SYRIA - Backers of a draft law against sex traffickers in Syria are hoping that the new legislation will be passed by presidential decree and take effect within a few months, Integrated Regional Information Networks (IRIN) reported.
The law will increase the minimum punishment for trafficking from three to seven years imprisonment and will impose a fine of $20,000, said IRIN, which provides editorial services and is part of the U.N. Office for the Coordination of Humanitarian Affairs.
"We want to have the best legislation in the world to counter the issue of trafficking," said Farouk al-Basha, a leading member of the committee drafting the bill on trafficking, and a member of the Committee for Family Affairs.
"Most importantly, for the first time the trafficked person will be considered a victim and not punished. We will go after the perpetrators and the causes of trafficking," he said.
According to IRIN, there are no separate laws on trafficking in Syria. Offenders are prosecuted under standard criminal law, which sometimes punishes the victims more than the traffickers.
Article 509 of Syrian Criminal Law makes prostitution illegal, and stipulates prison terms for offenders of between three months and three years, or a fine of up to $115 for anyone involved in the sex industry.
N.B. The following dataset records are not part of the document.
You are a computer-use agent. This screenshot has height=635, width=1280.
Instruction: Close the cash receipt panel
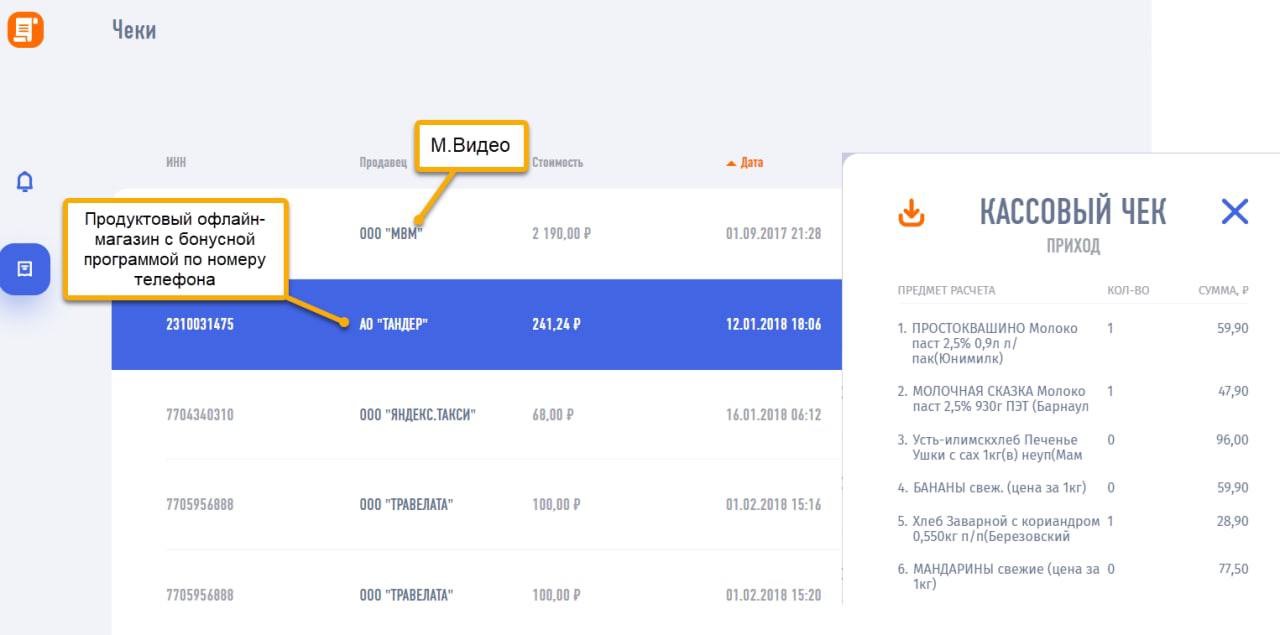(1235, 211)
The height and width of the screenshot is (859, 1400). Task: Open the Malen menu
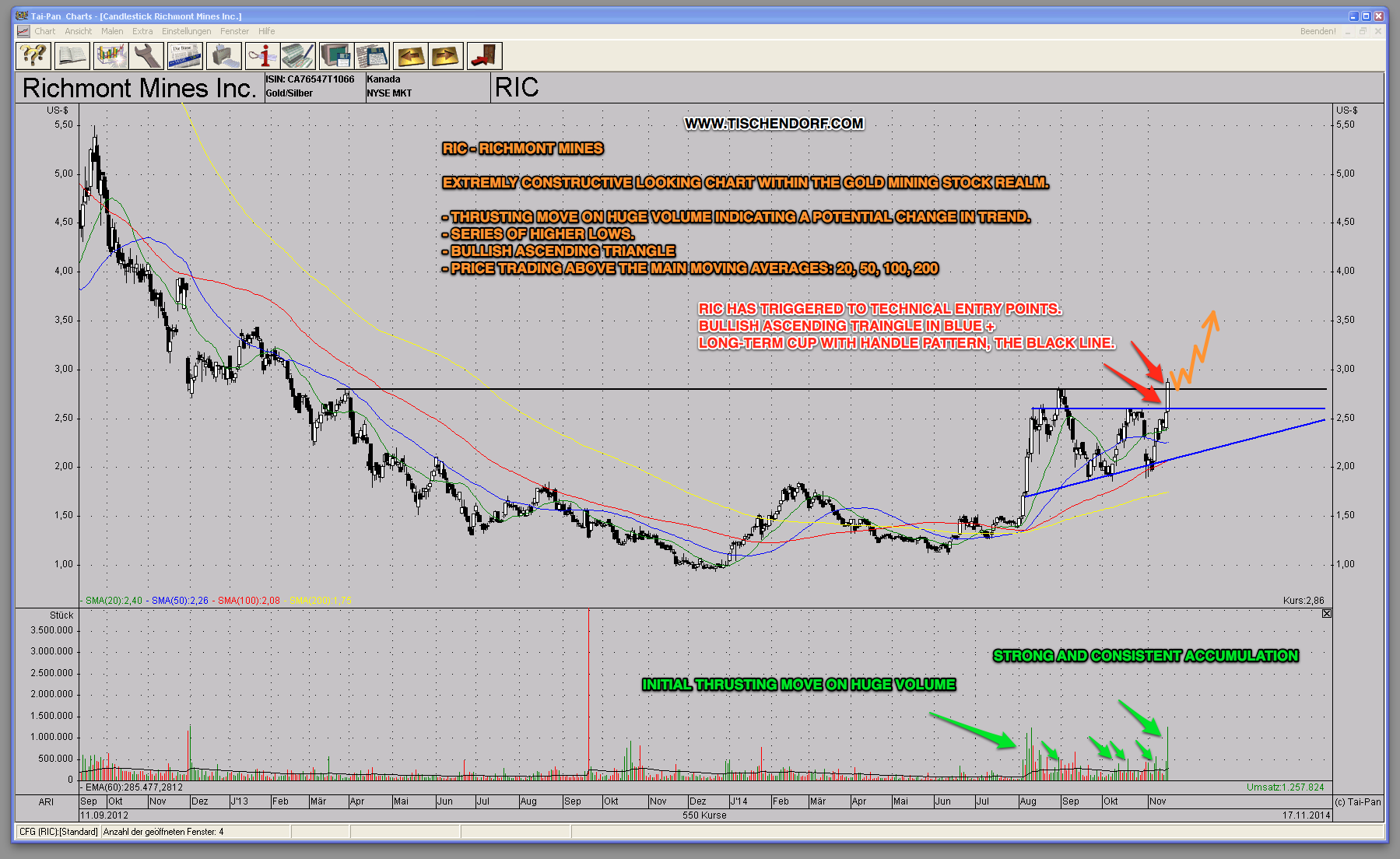pyautogui.click(x=112, y=31)
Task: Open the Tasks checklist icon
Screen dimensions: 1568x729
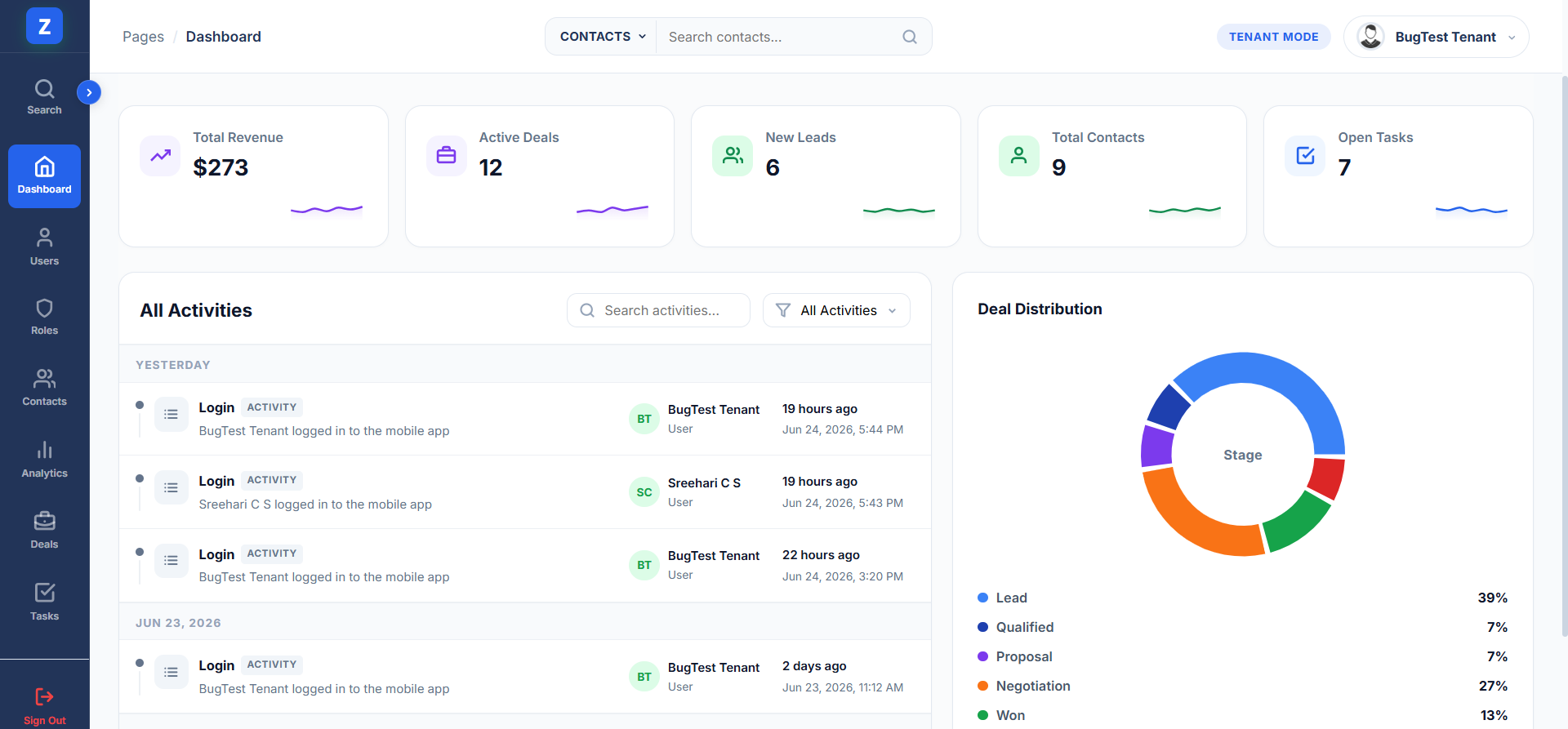Action: point(44,592)
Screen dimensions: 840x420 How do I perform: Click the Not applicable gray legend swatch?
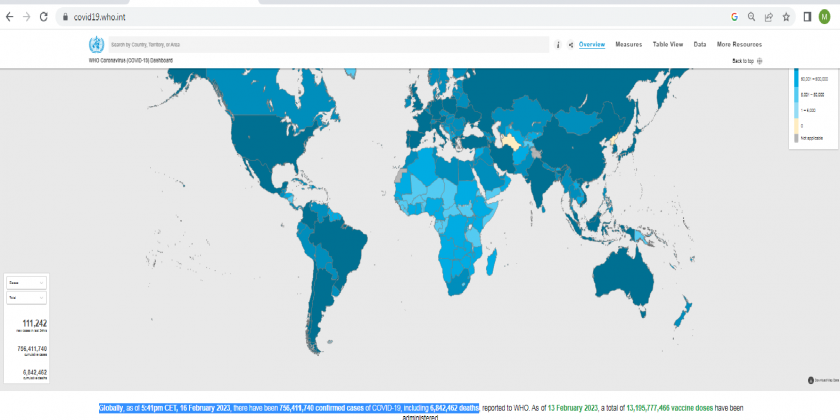[x=797, y=137]
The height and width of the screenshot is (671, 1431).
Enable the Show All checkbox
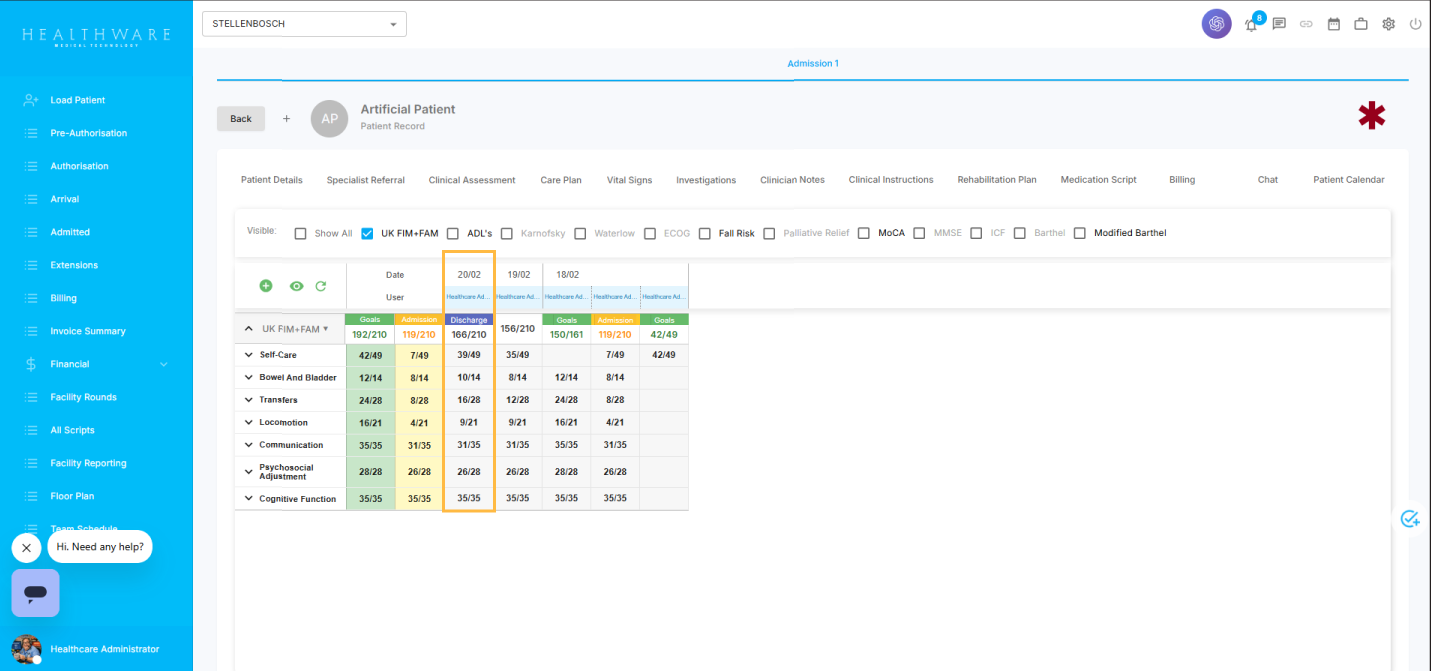[301, 234]
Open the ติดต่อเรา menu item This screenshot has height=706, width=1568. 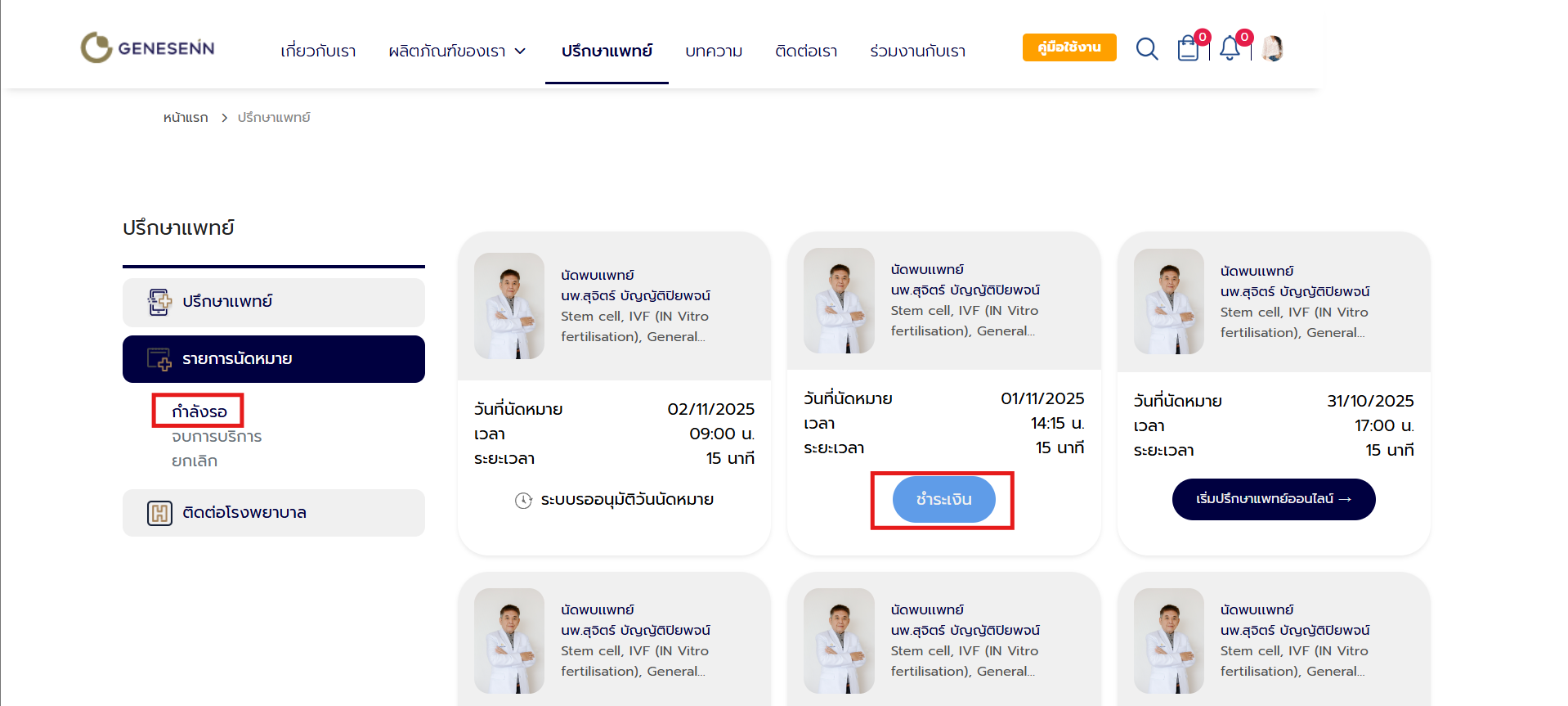tap(806, 51)
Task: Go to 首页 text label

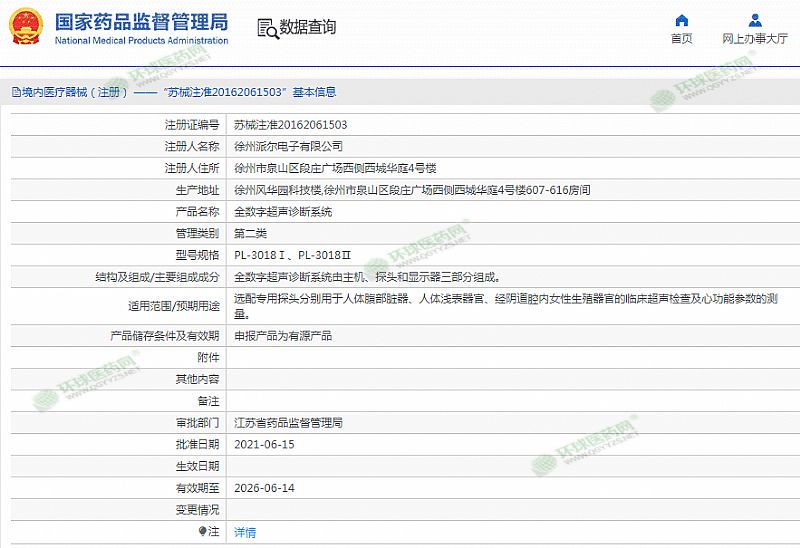Action: [x=681, y=39]
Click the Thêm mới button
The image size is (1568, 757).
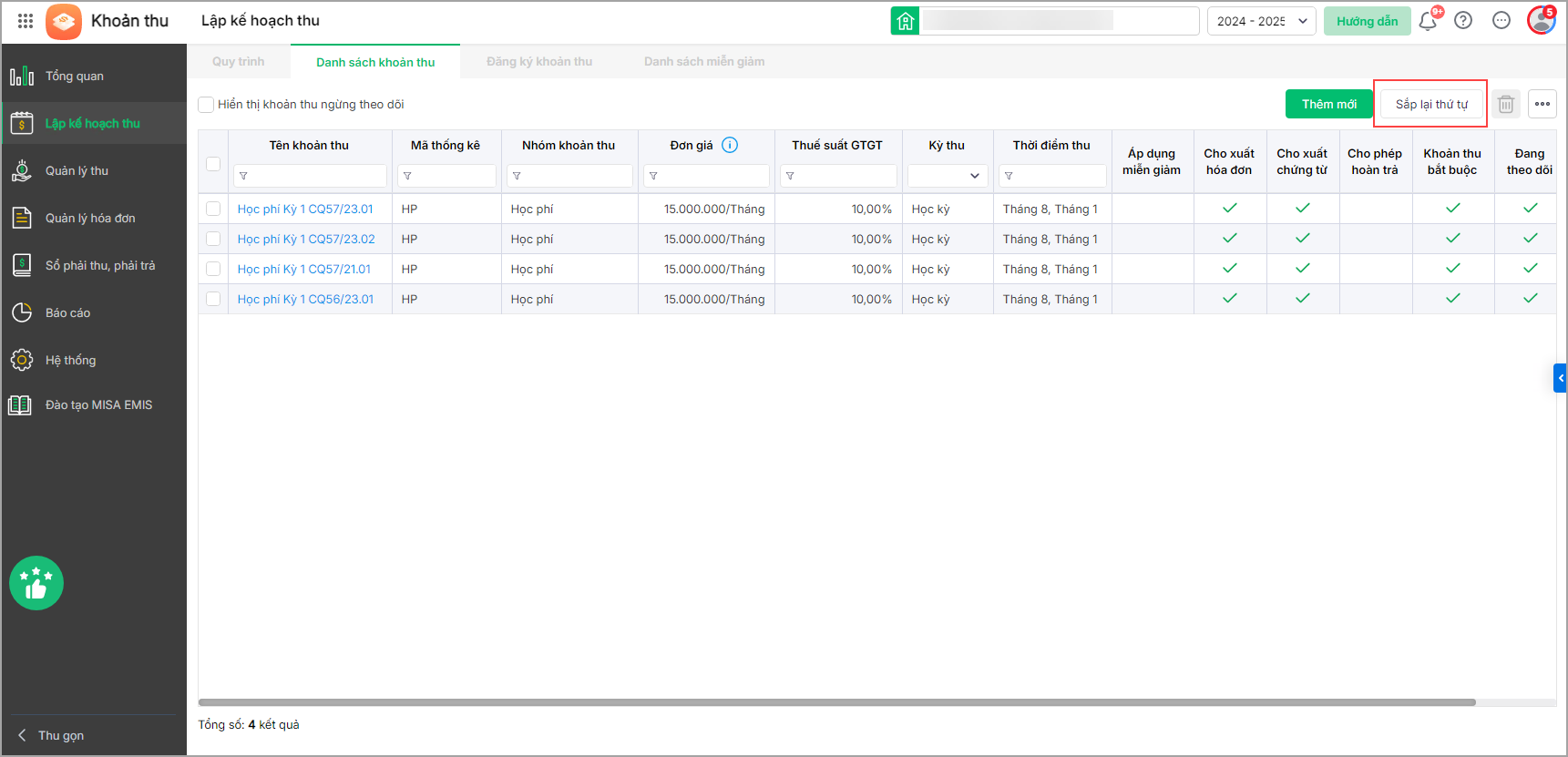(x=1328, y=105)
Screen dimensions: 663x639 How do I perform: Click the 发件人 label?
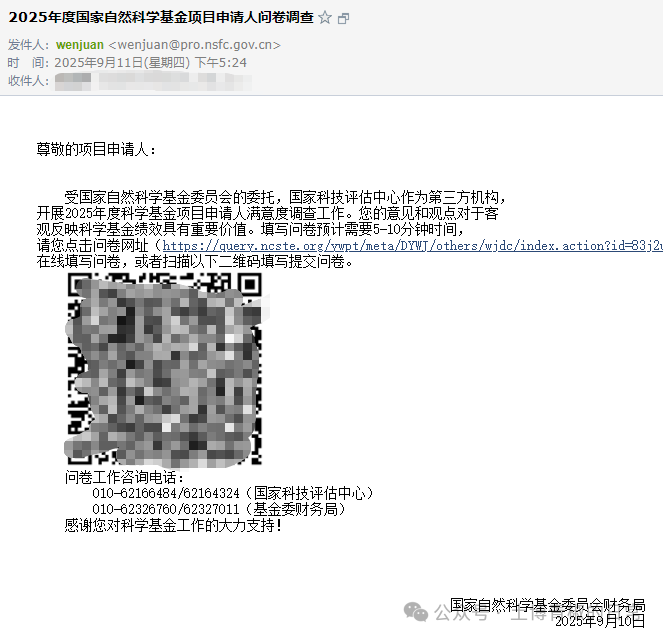(28, 45)
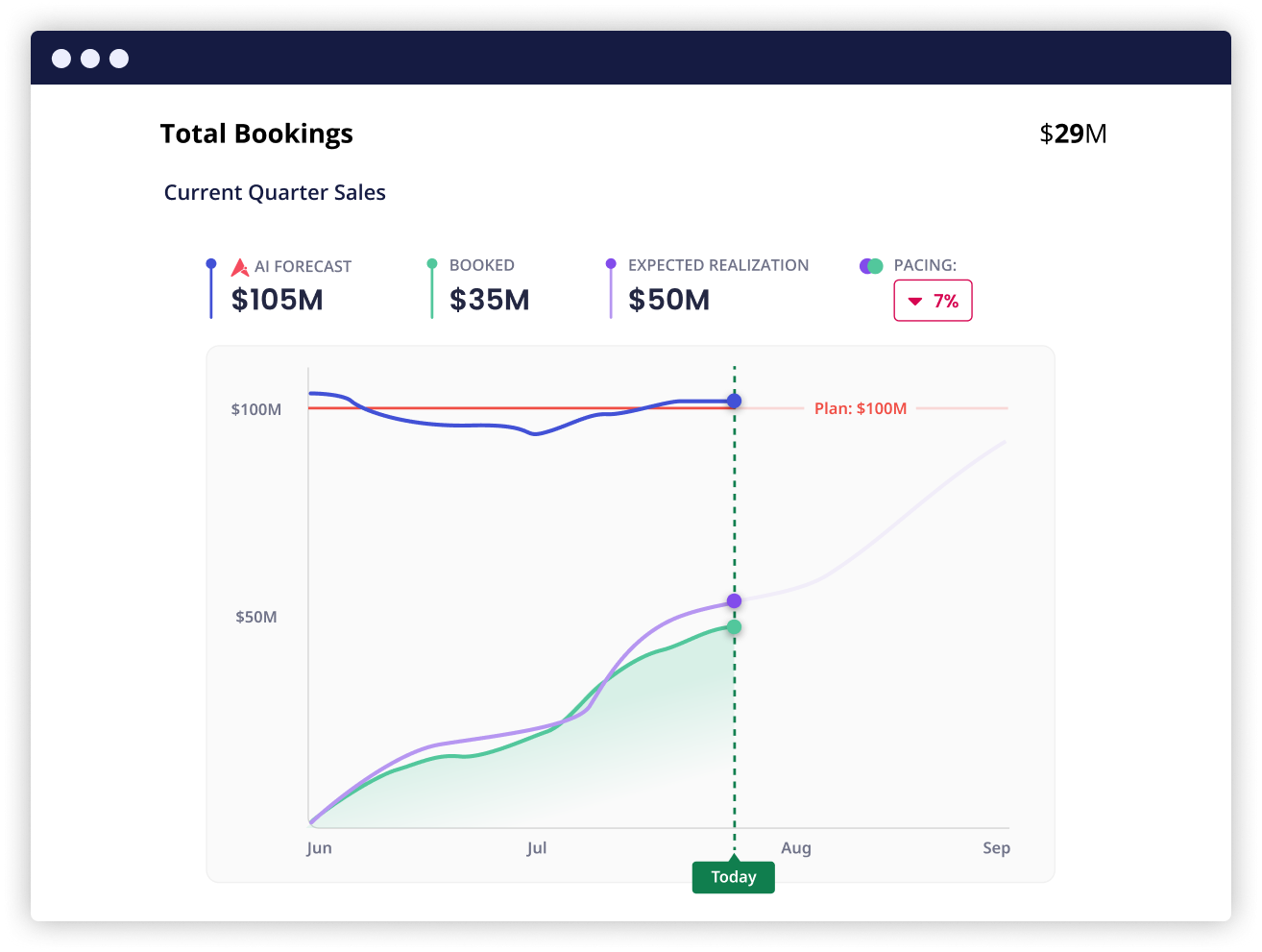Screen dimensions: 1262x952
Task: Select the Sep axis label
Action: 997,847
"Syrian law does not protect the rights of women," said women's rights activist Maysa Hilyoa. "The same punishment applies for a woman, who is the victim, as for the man, who is often the one forcing her into the work."
IRIN said that there are now an estimated 100 recruitment agencies in Syria offering young girls for domestic service and that many of the girls have been brought into the country against their will.
Trafficking for the sex and entertainment industries is also significant, according to the report...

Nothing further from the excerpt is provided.